▸ TEXTO FORNECIDO:

"""

Translate

sexta-feira, 10 de dezembro de 2010

Zeu e seu Olimpo (Ronaldo Monte)


Pelas musas começar, pois é próprio das musas louvar os feitos dos deuses. E como louvaram as musas midiáticas os feitos destes deuses de bermudas e pés de chinelo que reinavam no olimpo de vielas e valetas. Como foram fartos os hinos cantando o poder de vida e morte das divindades mulatas sobre seus súditos aterrorizados. A farra das musas enaltecendo os bondes, enlouquecendo ao embalo dos funks, entregando-se ao torpor das ervas, das carreiras de pó e das pedras flamejantes servidas pelos bacos de motocicletas. E os raios divinos cruzavam os céus noturnos, recados dos senhores dos becos escuros para quem ousava enfrentar o seu poder.

Mas não há deuses que resistam ao tempo. Zeus, o grande Zeus Porta-Égide, exilou-se do seu trono do Olimpo. Vieram muitos deuses depois dele. Até chegar o tempo desta leva de demônios donos das encruzilhadas michas das favelas. Deuses marionetes, animados por um poder distante e alheio a esse olimpo mal-cheiroso.

Tome-se como emblema este Zeu. Este deus mutilado e humano que traz de batismo o nome de Elizeu Felício de Souza. Foi um dos responsáveis pela morte cruel do jornalista Tim Lopes. Participou da ação que derrubou um helicóptero da Polícia Militar do Rio de Janeiro. Foi um dos comandantes da invasão do Morro dos Macacos, em Vila Isabel numa guerra entre facções de traficantes.

"""

▸ DADOS FORNECIDOS:
"""

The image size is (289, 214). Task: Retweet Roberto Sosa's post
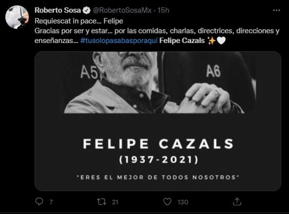tap(102, 201)
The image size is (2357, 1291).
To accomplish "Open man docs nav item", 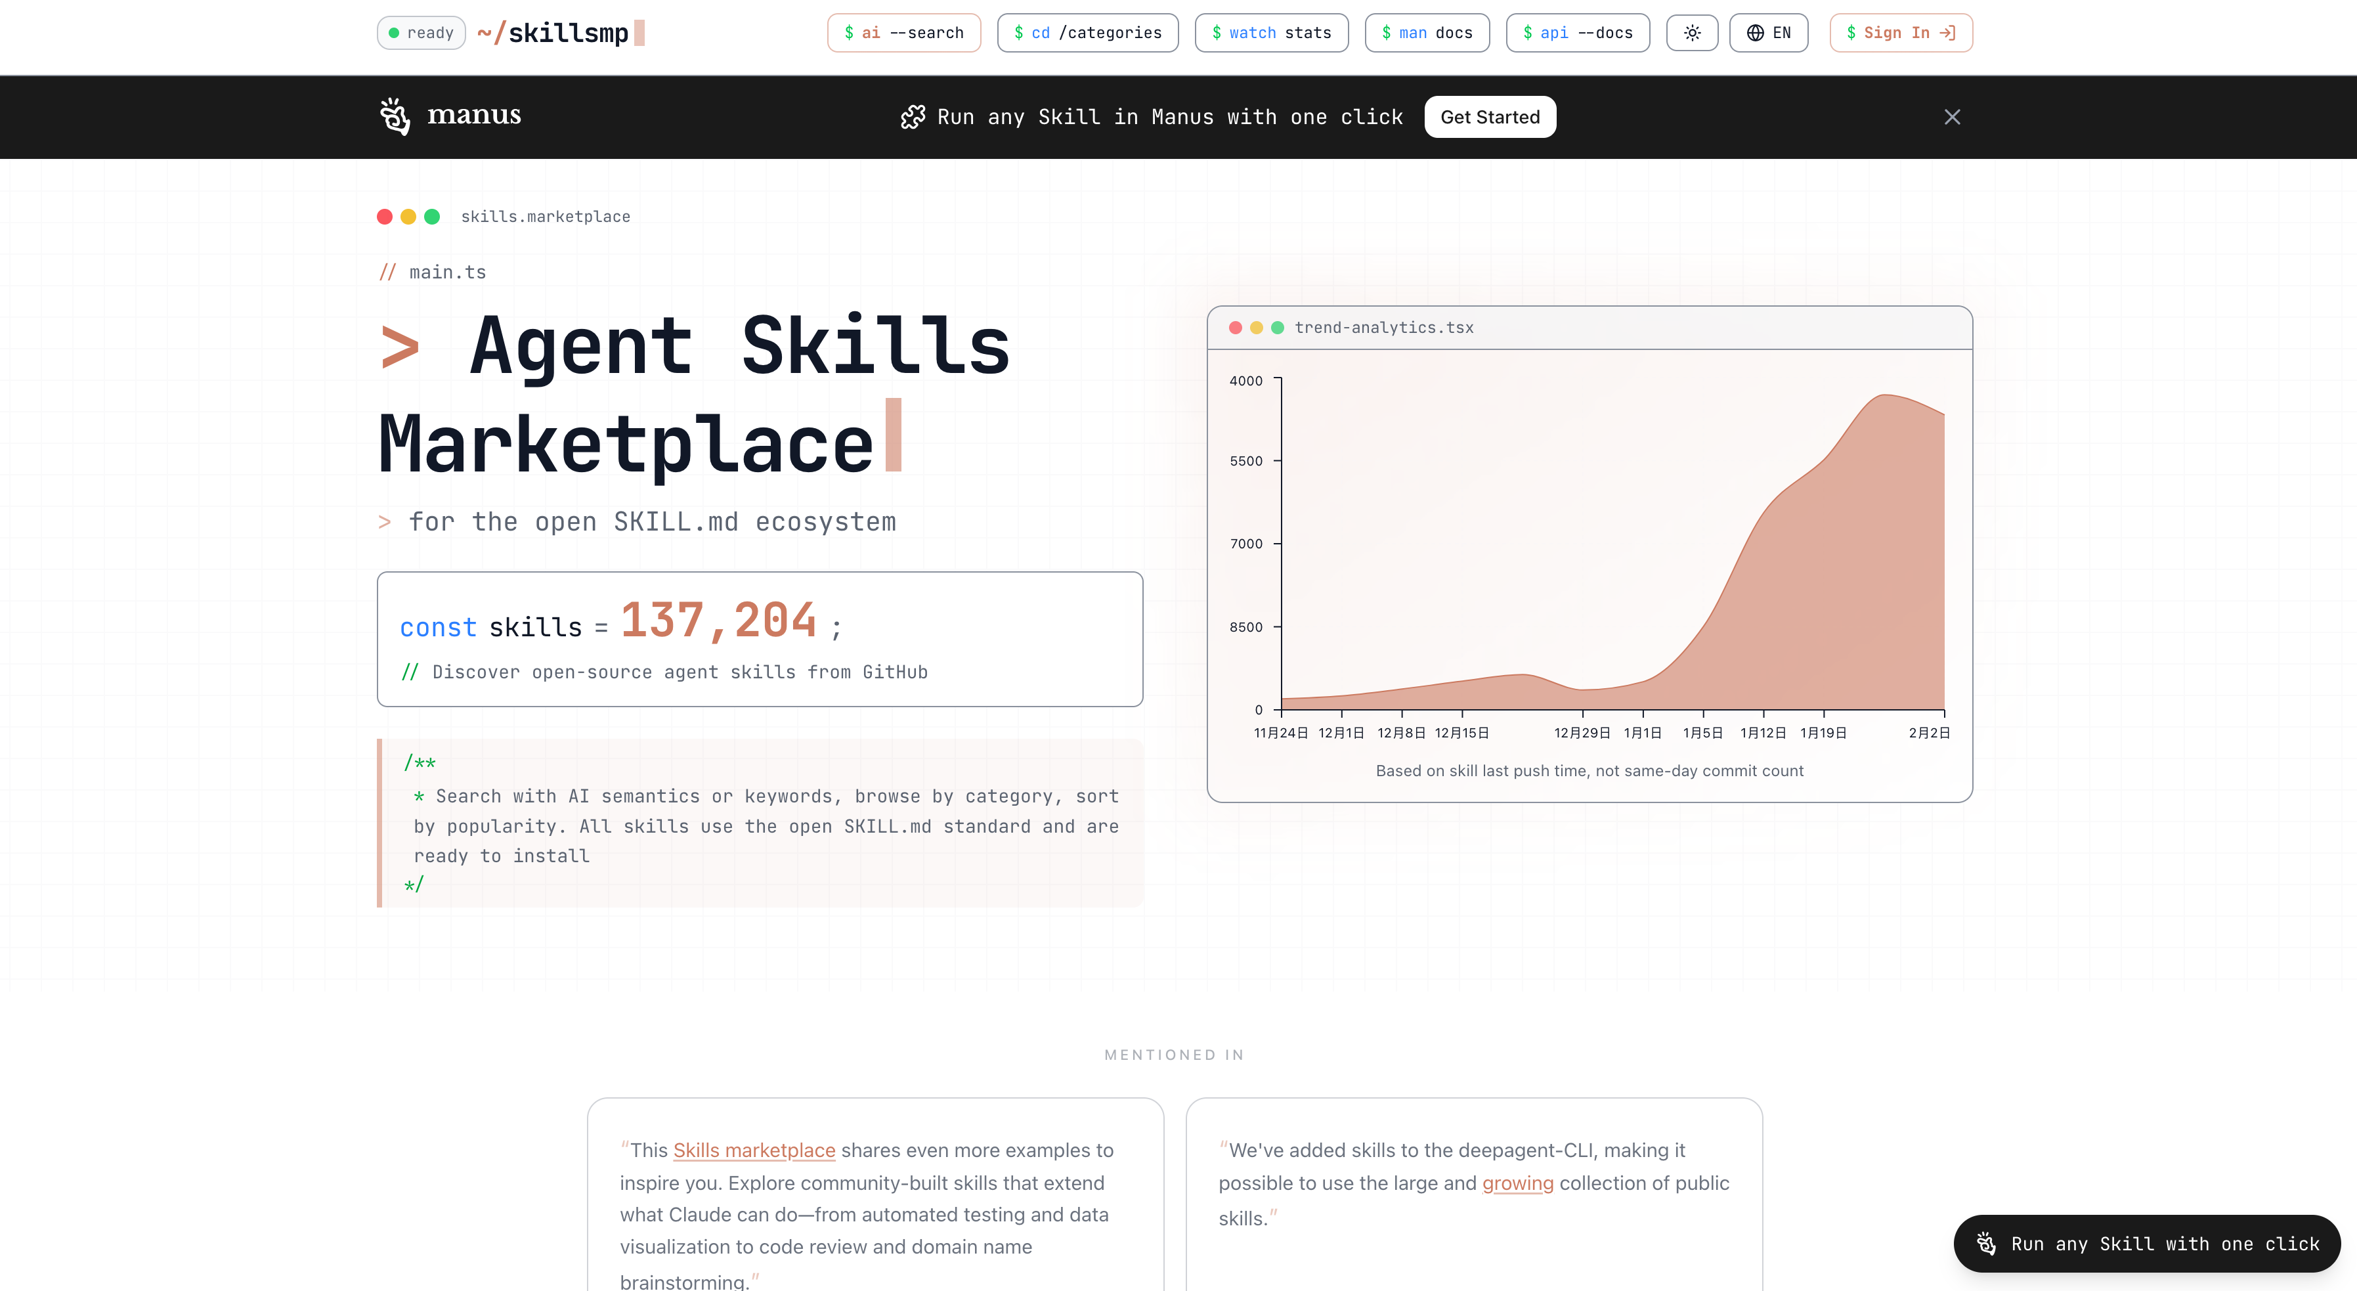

"""

▸ OBJETIVO PROPOSTO A: Segundo a crônica sobre Zeu, qual é o nome de batismo dele?
▸ OBJETIVO PROPOSTO B: Mude na crônica sobre Zeu tudo desde "Mas não há deuses" até "facções de traficantes.", trocando "helicóptero" por "carro blindado".
▸ OBJETIVO PROPOSTO C: Continue a crônica sobre Zeu a partir do ponto em que ela termina.

▸ RESULTADO DO EXERCÍCIO A: Elizeu Felício de Souza.

▸ RESULTADO DO EXERCÍCIO B:
Mas não há deuses que resistam ao tempo. Zeus, o grande Zeus Porta-Égide, exilou-se do seu trono do Olimpo. Vieram muitos deuses depois dele. Até chegar o tempo desta leva de demônios donos das encruzilhadas michas das favelas. Deuses marionetes, animados por um poder distante e alheio a esse olimpo mal-cheiroso.

Tome-se como emblema este Zeu. Este deus mutilado e humano que traz de batismo o nome de Elizeu Felício de Souza. Foi um dos responsáveis pela morte cruel do jornalista Tim Lopes. Participou da ação que derrubou um carro blindado da Polícia Militar do Rio de Janeiro. Foi um dos comandantes da invasão do Morro dos Macacos, em Vila Isabel numa guerra entre facções de traficantes.

▸ RESULTADO DO EXERCÍCIO C:
Como tantos outros pequenos deuses da sua laia, Zeu mostrou a sua verdadeira face quando foi preso pelas forças que tomaram de assalto o seu olimpo no alto do morro do Alemão. Uma cara amedrontada, de quem sabe do seu destino. Um deus vaiado pelas pessoas de bem a quem subjugava pelo terror. Um deus de calças mijadas, exposto ao ódio do mundo pelas câmeras de televisão.

Pobre Zeu. Pobres pequenos deuses. Vão mofar na cadeia ou fugir de volta para as escadarias das vielas fedorentas. Longe deles, homens de carne, osso, poder e muito dinheiro continuarão a criar e manipular novos fantoches com ares e insígnias de divindades.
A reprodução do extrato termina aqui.